You can not buy image. Image is constructed around a lot of aspects, some very concise and some than can be seen in an indirect form, but the number of repetitions is far larger than the others. In the case I mentioned at the beginning, an action from an employee affected the image of that company so negatively in my mind, that I will hardly choose that company in the event I need their services. The act was an employee reaction in the street, or with a client, or with a future client, an act that repeats a lot of times per day per employee. It is named as the “truth moment” in the theory: the moment an employee meets a client.

It is not enough to advertise, demonstrate civic responsibility, do donations or implement social help plans; if your employees are not aligned with the social responsibility that the company is claiming for, the image is negatively affected.

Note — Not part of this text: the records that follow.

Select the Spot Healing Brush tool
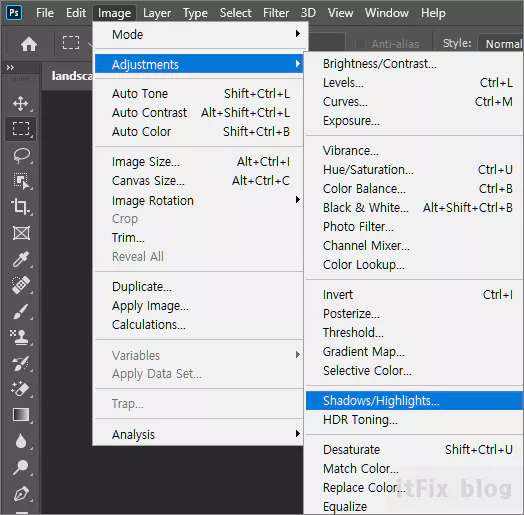The height and width of the screenshot is (515, 524). (21, 285)
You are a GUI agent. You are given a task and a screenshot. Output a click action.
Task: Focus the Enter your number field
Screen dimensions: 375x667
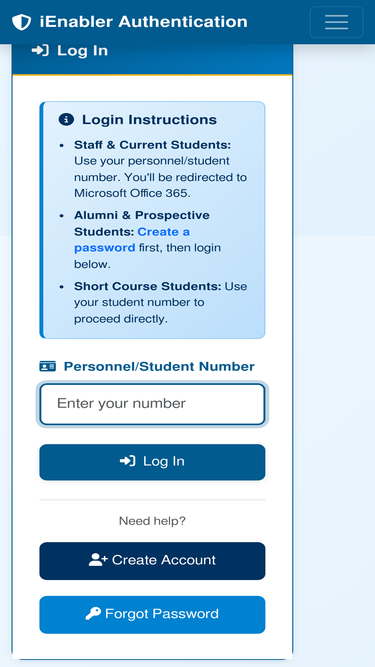pyautogui.click(x=152, y=404)
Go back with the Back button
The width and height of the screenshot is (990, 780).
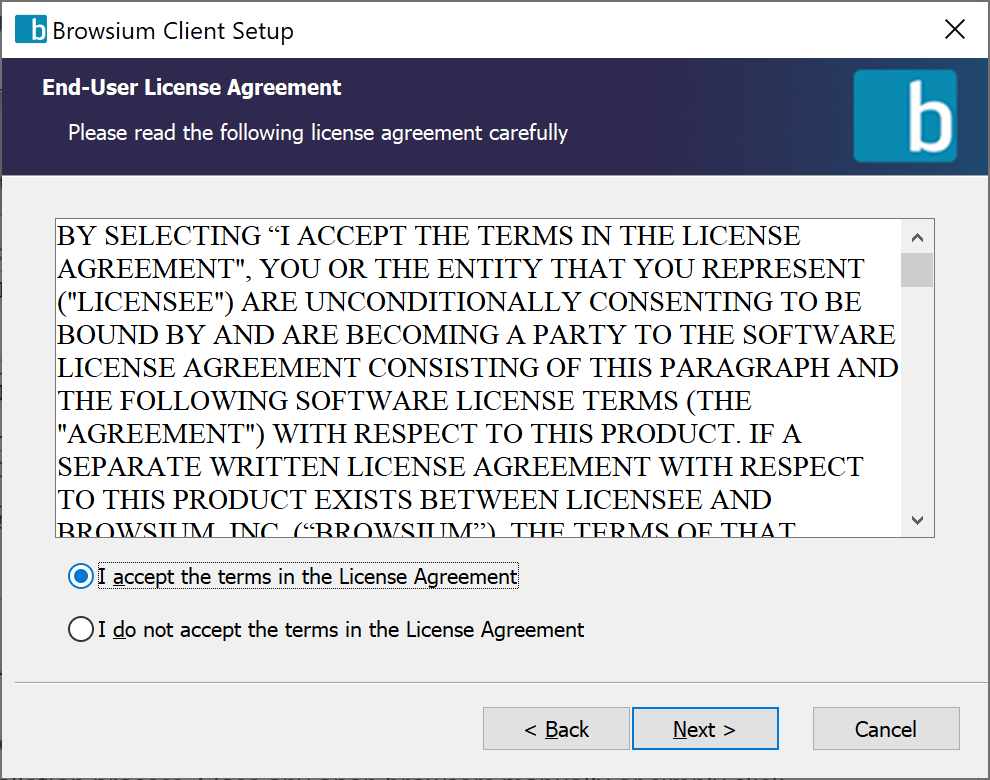pyautogui.click(x=556, y=729)
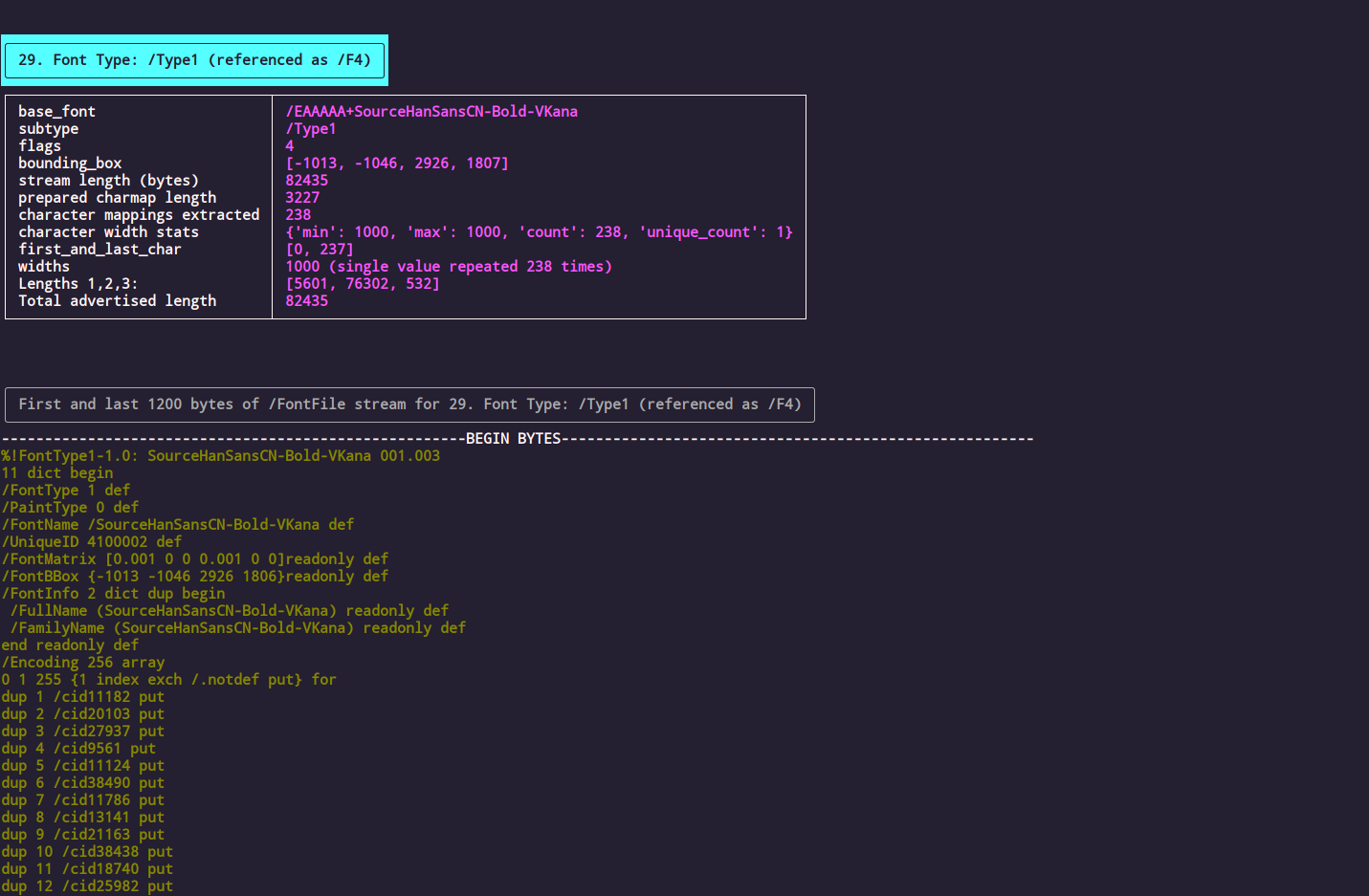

It is like a policeman dressed in his uniform not acting in a robbery because he is not in service; just because he is dressing the uniform, he is seen as a policeman and must act like it is expected. In terms of image, one must be completely coherent. If a person is associated with your company by his uniform or by the tools he is working with, including the car he is driving, being him or not your employee, being or not in working hours, can affect the image of the whole company. It can be a positive or negative effect, but we all know that is more easy to see and spread the word about a negative action than a positive one. Is a manager responsibility to teach the team how to behave if they are seen as employees of the company.

As you can see, it is not enough to train the “Customer care” employees in the way they must behave in the name of the company. In fact, anyone in the company that talks on behalf of his employer can be seen as a representant of the company, and his word can influence people to construct, or destroy, the image they have about the company. Every little act counts.